Extract provided:

■ ■ ■

Figure 2.15: A batch of the review column after the pretrained model has been applied to the text

The preceding output represents the embedding vectors for the first batch of drug reviews. The specific values may not mean much at first glance but encoded within the embeddings is contextual information based on the dataset that the embedding model was trained upon. The batch size is equal to 5 and the embedding vector size is 20, which means the resulting size, after applying the pretrained layer, is 5x20.

In this exercise, you learned how to import tabular data that might contain a variety of data types. You took the review field and applied a pretrained word embedding model to convert the text into a numerical tensor. Ultimately, you preprocessed and batched the text data so that it was appropriate for large-scale training. This is one way to represent text so that it can be input into machine learning models in TensorFlow. In fact, other pretrained word embedding models can be used and are available on TensorFlow Hub. You will learn more about how to utilize TensorFlow Hub in the next chapter.

■ ■ ■

Data:
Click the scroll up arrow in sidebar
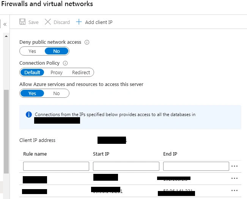Screen dimensions: 247x199 (6, 36)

■ ■ ■

Stated exercise: Carry on the passage about TensorFlow text embeddings from its last sentence. The listing has nothing to do with this.

Reply:
In this section, you learned about one way to preprocess text data for use in machine learning models. There are a number of different methods you could have used to generate a numerical tensor from the text. For example, you could have one-hot encoded the words, removed the stop words, stemmed and lemmatized the words, or even done something as simple as counting the number of words in each review. The method demonstrated in this section is advantageous as it is simple to implement. Also, the word embedding incorporates contextual information in the text that is difficult to encode in other methods, such as one-hot encoding.

Ultimately, it is up to the practitioner to apply any domain knowledge to the preprocessing step to retain as much contextual information as possible. This will allow any subsequent models to learn the underlying function between the features and the target variable.

In the next section, you will learn how to load and process audio data so that the data can be used for TensorFlow models.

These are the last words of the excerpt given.